EEG comprises a mixture of multiple waves of various frequencies. These frequency bands are correlated with various degrees of neuronal synchronizations [12] and are also linked to a variety of cognitive operations (Harmony, 2013). For example, delta waves (0.5–4 Hz) are associated with inhibition of the sensory afferents [13,14]; theta waves (4–8 Hz) are typical of nervousness [15,16]; an attentive and relaxed state of mind is characterized by alpha waves (8–12 Hz) [17,18,19]; alertness is characterized by beta waves (16–30 Hz) [20]; and problem-solving or higher cognitive functions are associated with gamma waves (30–100 Hz) [21,22]. In terms of resting-state EEG frequency bands, waking state eyes-open activity is correlated with beta waves, whereas stage I non-rapid eye movement (non-REM) sleep is characterized by theta waves. Stage II non-REM sleep is characterized by spindles in the 10–15 Hz frequency range, whereas stage III and IV non-REM sleep are characterized by slow delta waves. Rapid eye movement (REM) sleep, after this stage, is characterized by high frequency and low amplitude waves, which is similar to the brain activity when individuals are awake.

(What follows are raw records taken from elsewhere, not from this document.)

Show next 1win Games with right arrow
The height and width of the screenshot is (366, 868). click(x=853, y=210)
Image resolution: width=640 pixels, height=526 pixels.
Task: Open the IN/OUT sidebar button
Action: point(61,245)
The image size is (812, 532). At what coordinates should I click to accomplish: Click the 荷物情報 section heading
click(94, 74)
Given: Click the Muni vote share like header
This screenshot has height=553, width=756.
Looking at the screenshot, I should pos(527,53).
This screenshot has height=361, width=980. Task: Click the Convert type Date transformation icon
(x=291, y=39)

Some characteristics of the EEG components and their frequency ranges are presented in Table 1. EEG-NF protocols usually depend on the power of various EEG frequencies such as the delta, theta, alpha, and beta bands or the alpha/theta or beta/theta ratios [23].

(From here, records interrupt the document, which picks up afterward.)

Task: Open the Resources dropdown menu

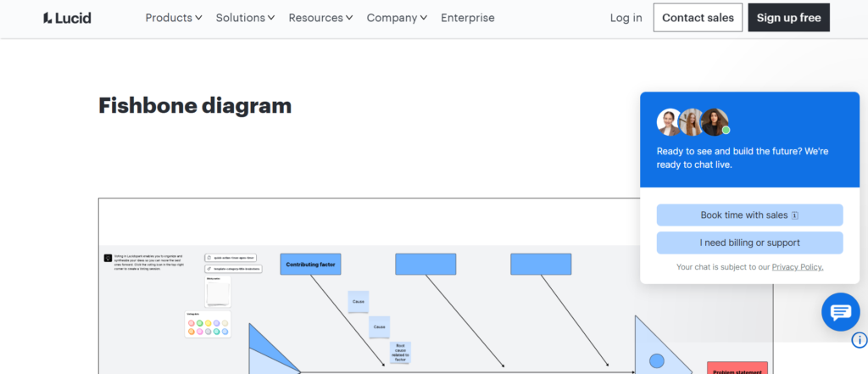Action: 321,18
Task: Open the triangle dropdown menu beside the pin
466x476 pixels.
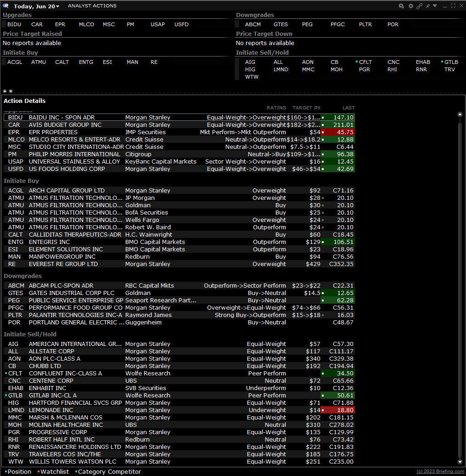Action: pos(435,6)
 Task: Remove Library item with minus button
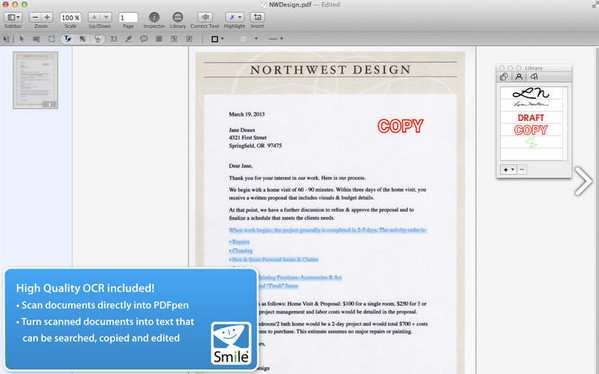(x=522, y=169)
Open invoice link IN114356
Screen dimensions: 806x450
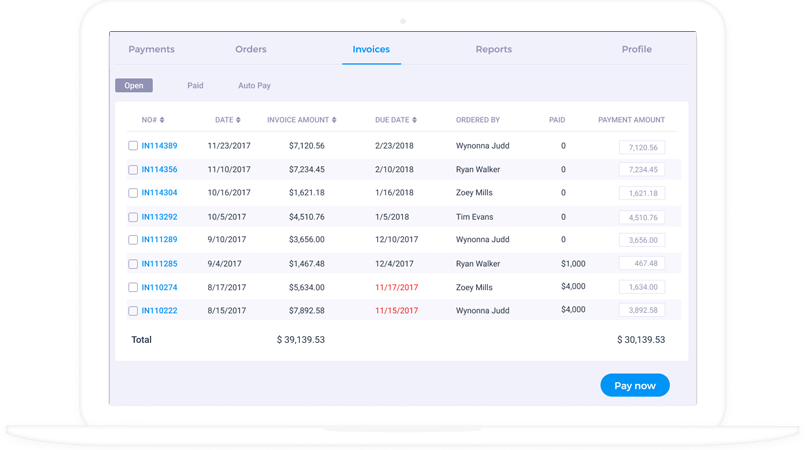point(159,170)
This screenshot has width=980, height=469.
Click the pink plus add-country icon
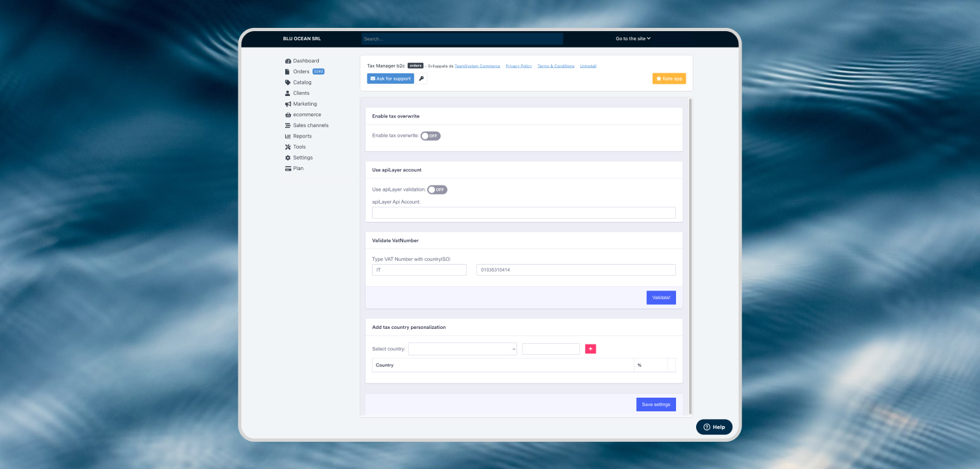pyautogui.click(x=590, y=349)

NF systems consist of five basic components, as illustrated in Figure 1. The first is the data acquisition component, which is used to acquire brain signals. Neural responses can be recorded using EEG, electrocorticography (ECoG), intracranial EEG, or magnetoencephalography (MEG). The advantage of using these methods for NF is their high temporal resolution, which implies that brain activities are continuously and directly reflected within milliseconds. High spatial resolution fMRI and near-infrared spectroscopy (NIRS) are also being increasingly used for data acquisition. The second component is online data processing, which involves the detection and removal of artifacts from the signals provided by the data acquisition component. Typical artifacts from EEG/ECoG/MEG include muscle or eye movements, and 50/60 Hz power line interference. Further to this, artifacts associated with EEG at the scalp are a mix of a spatial smearing effect from the skull and other tissues and multiple sources of brain activity [24]. Placing electrodes close to each other nearby reduces the number of artifacts and results in a better signal from the scalp. The blind source separation (BSS) method is typically used to separate artifacts from signals such as the EEG [25,26,27]. This method detects signal sources that are important for understanding brain activity [28]. In fMRI-based NF, participants attempt to control their brain activity using real-time feedback from a particular region or network [29,30]. The most common artifacts in the NIRS/fMRI signal are head motion, body motion, respiration, and heartbeat. Artifacts caused by inhomogeneity in the magnetic field are also common in fMRI-NF. Similar to the case of EEG, good signal processing methods such as BSS can separate these artifacts from fMRI signals [31].